Task item: Give back the full set of entries exactly, keeping each line intact.

Given records:
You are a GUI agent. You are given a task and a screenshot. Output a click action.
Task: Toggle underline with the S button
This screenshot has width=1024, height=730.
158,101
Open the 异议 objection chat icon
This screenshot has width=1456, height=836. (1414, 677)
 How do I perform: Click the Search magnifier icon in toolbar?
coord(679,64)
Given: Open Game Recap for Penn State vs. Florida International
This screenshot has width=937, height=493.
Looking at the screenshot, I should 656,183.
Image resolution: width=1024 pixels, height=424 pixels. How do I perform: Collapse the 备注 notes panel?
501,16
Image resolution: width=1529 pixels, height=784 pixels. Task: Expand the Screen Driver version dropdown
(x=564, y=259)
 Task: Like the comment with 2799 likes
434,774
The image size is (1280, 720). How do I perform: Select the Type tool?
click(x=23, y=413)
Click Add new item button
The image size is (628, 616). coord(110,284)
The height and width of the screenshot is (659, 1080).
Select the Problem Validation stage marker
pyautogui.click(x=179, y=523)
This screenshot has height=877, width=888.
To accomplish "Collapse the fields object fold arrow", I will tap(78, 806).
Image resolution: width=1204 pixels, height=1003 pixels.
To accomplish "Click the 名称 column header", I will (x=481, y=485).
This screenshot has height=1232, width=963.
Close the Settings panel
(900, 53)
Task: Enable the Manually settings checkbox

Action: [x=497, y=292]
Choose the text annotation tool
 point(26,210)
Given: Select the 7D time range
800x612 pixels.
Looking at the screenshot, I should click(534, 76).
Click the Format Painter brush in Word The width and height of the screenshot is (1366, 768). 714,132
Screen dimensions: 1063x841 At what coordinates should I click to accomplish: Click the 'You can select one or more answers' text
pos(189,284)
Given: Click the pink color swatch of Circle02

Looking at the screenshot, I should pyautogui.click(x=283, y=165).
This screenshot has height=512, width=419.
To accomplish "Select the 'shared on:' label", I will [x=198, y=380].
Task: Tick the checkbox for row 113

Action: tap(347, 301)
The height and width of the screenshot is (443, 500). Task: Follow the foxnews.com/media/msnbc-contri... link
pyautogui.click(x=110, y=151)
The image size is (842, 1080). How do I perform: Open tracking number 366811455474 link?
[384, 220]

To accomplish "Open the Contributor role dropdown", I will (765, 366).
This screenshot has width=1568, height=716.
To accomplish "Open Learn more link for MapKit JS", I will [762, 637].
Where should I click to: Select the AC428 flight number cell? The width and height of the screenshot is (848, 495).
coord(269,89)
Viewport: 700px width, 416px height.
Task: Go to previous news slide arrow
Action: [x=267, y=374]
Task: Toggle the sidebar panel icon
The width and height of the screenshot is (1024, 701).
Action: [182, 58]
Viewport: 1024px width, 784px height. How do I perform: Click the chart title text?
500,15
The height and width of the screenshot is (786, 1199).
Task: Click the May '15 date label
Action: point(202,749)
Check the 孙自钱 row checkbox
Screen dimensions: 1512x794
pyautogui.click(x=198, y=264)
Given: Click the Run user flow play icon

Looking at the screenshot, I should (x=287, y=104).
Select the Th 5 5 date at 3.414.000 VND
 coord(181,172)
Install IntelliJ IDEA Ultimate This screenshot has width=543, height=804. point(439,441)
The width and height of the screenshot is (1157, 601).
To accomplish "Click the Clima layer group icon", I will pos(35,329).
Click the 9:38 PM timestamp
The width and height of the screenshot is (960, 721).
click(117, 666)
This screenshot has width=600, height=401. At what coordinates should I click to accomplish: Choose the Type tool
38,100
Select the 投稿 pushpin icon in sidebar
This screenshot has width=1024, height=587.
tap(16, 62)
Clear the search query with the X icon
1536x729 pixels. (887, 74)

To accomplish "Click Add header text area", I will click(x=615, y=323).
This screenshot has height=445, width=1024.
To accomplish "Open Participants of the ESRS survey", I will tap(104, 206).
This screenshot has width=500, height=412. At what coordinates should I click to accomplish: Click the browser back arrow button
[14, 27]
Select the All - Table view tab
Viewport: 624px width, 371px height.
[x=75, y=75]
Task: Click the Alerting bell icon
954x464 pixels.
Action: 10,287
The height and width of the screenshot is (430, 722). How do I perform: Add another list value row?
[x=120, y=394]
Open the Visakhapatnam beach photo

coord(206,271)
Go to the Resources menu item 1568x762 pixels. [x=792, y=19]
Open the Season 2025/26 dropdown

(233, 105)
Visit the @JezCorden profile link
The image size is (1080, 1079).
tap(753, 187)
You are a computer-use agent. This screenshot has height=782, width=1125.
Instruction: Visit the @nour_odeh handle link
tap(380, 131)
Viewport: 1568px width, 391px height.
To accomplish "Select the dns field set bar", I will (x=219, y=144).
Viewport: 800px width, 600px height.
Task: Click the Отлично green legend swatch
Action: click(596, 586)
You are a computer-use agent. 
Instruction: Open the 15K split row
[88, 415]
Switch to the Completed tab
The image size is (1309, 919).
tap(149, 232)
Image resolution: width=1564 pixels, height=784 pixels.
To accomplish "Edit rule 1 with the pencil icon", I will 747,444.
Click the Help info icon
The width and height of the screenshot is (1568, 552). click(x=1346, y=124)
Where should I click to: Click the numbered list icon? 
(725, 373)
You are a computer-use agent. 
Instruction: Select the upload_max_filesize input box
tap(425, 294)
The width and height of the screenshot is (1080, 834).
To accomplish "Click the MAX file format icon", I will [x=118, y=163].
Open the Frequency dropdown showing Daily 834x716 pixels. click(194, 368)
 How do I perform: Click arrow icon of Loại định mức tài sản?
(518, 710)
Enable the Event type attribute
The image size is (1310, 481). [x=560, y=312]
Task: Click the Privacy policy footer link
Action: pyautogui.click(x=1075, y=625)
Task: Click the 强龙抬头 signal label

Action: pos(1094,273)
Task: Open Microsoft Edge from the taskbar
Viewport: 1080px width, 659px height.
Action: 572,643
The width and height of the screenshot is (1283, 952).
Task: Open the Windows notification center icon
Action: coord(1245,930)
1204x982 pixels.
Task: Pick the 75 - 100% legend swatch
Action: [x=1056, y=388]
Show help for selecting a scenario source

Problem solution:
You are a GUI agent. You are given a task and a screenshot. Output a click action.
Task: Toggle underline with the S button
This screenshot has width=1024, height=730.
158,101
Open the 异议 objection chat icon
This screenshot has width=1456, height=836. (1414, 677)
 How do I perform: Click the Search magnifier icon in toolbar?
coord(679,64)
Given: Open Game Recap for Penn State vs. Florida International
This screenshot has width=937, height=493.
Looking at the screenshot, I should 656,183.
Image resolution: width=1024 pixels, height=424 pixels. How do I perform: Collapse the 备注 notes panel?
501,16
Image resolution: width=1529 pixels, height=784 pixels. Task: Expand the Screen Driver version dropdown
(x=564, y=259)
 Task: Like the comment with 2799 likes
434,774
The image size is (1280, 720). How do I perform: Select the Type tool?
click(x=23, y=413)
Click Add new item button
The image size is (628, 616). coord(110,284)
The height and width of the screenshot is (659, 1080).
Select the Problem Validation stage marker
pyautogui.click(x=179, y=523)
This screenshot has height=877, width=888.
To accomplish "Collapse the fields object fold arrow", I will tap(78, 806).
Image resolution: width=1204 pixels, height=1003 pixels.
To accomplish "Click the 名称 column header", I will (x=481, y=485).
This screenshot has height=1232, width=963.
Close the Settings panel
(900, 53)
Task: Enable the Manually settings checkbox

Action: [x=497, y=292]
Choose the text annotation tool
 point(26,210)
Given: Select the 7D time range
800x612 pixels.
Looking at the screenshot, I should click(534, 76).
Click the Format Painter brush in Word The width and height of the screenshot is (1366, 768). 714,132
Screen dimensions: 1063x841 At what coordinates should I click to accomplish: Click the 'You can select one or more answers' text
pos(189,284)
Given: Click the pink color swatch of Circle02

Looking at the screenshot, I should pyautogui.click(x=283, y=165).
This screenshot has height=512, width=419.
To accomplish "Select the 'shared on:' label", I will [x=198, y=380].
Task: Tick the checkbox for row 113

Action: tap(347, 301)
The height and width of the screenshot is (443, 500). Task: Follow the foxnews.com/media/msnbc-contri... link
pyautogui.click(x=110, y=151)
The image size is (842, 1080). How do I perform: Open tracking number 366811455474 link?
[384, 220]

To accomplish "Open the Contributor role dropdown", I will (765, 366).
This screenshot has width=1568, height=716.
To accomplish "Open Learn more link for MapKit JS", I will [762, 637].
Where should I click to: Select the AC428 flight number cell? The width and height of the screenshot is (848, 495).
coord(269,89)
Viewport: 700px width, 416px height.
Task: Go to previous news slide arrow
Action: [x=267, y=374]
Task: Toggle the sidebar panel icon
The width and height of the screenshot is (1024, 701).
Action: [182, 58]
Viewport: 1024px width, 784px height. How do I perform: Click the chart title text?
500,15
The height and width of the screenshot is (786, 1199).
Task: Click the May '15 date label
Action: point(202,749)
Check the 孙自钱 row checkbox
Screen dimensions: 1512x794
pyautogui.click(x=198, y=264)
Given: Click the Run user flow play icon

Looking at the screenshot, I should (x=287, y=104).
Select the Th 5 5 date at 3.414.000 VND
 coord(181,172)
Install IntelliJ IDEA Ultimate This screenshot has width=543, height=804. point(439,441)
The width and height of the screenshot is (1157, 601).
To accomplish "Click the Clima layer group icon", I will pos(35,329).
Click the 9:38 PM timestamp
The width and height of the screenshot is (960, 721).
click(117, 666)
This screenshot has width=600, height=401. At what coordinates should I click to accomplish: Choose the Type tool
38,100
Select the 投稿 pushpin icon in sidebar
This screenshot has width=1024, height=587.
tap(16, 62)
Clear the search query with the X icon
1536x729 pixels. (887, 74)

To accomplish "Click Add header text area", I will click(x=615, y=323).
This screenshot has height=445, width=1024.
To accomplish "Open Participants of the ESRS survey", I will tap(104, 206).
This screenshot has width=500, height=412. At what coordinates should I click to accomplish: Click the browser back arrow button
[14, 27]
Select the All - Table view tab
Viewport: 624px width, 371px height.
[x=75, y=75]
Task: Click the Alerting bell icon
954x464 pixels.
Action: 10,287
The height and width of the screenshot is (430, 722). How do I perform: Add another list value row?
[x=120, y=394]
Open the Visakhapatnam beach photo

coord(206,271)
Go to the Resources menu item 1568x762 pixels. [x=792, y=19]
Open the Season 2025/26 dropdown

(233, 105)
Visit the @JezCorden profile link
The image size is (1080, 1079).
tap(753, 187)
You are a computer-use agent. This screenshot has height=782, width=1125.
Instruction: Visit the @nour_odeh handle link
tap(380, 131)
Viewport: 1568px width, 391px height.
To accomplish "Select the dns field set bar", I will (x=219, y=144).
Viewport: 800px width, 600px height.
Task: Click the Отлично green legend swatch
Action: click(596, 586)
You are a computer-use agent. 
Instruction: Open the 15K split row
[88, 415]
Switch to the Completed tab
The image size is (1309, 919).
tap(149, 232)
Image resolution: width=1564 pixels, height=784 pixels.
To accomplish "Edit rule 1 with the pencil icon", I will 747,444.
Click the Help info icon
The width and height of the screenshot is (1568, 552). click(x=1346, y=124)
Where should I click to: Click the numbered list icon? 
(725, 373)
You are a computer-use agent. 
Instruction: Select the upload_max_filesize input box
tap(425, 294)
The width and height of the screenshot is (1080, 834).
To accomplish "Click the MAX file format icon", I will [x=118, y=163].
Open the Frequency dropdown showing Daily 834x716 pixels. click(194, 368)
 How do I perform: Click arrow icon of Loại định mức tài sản?
(518, 710)
Enable the Event type attribute
The image size is (1310, 481). [x=560, y=312]
Task: Click the Privacy policy footer link
Action: pyautogui.click(x=1075, y=625)
Task: Click the 强龙抬头 signal label

Action: pos(1094,273)
Task: Open Microsoft Edge from the taskbar
Viewport: 1080px width, 659px height.
Action: 572,643
The width and height of the screenshot is (1283, 952).
Task: Open the Windows notification center icon
Action: coord(1245,930)
1204x982 pixels.
Task: Pick the 75 - 100% legend swatch
Action: [x=1056, y=388]
Show help for selecting a scenario source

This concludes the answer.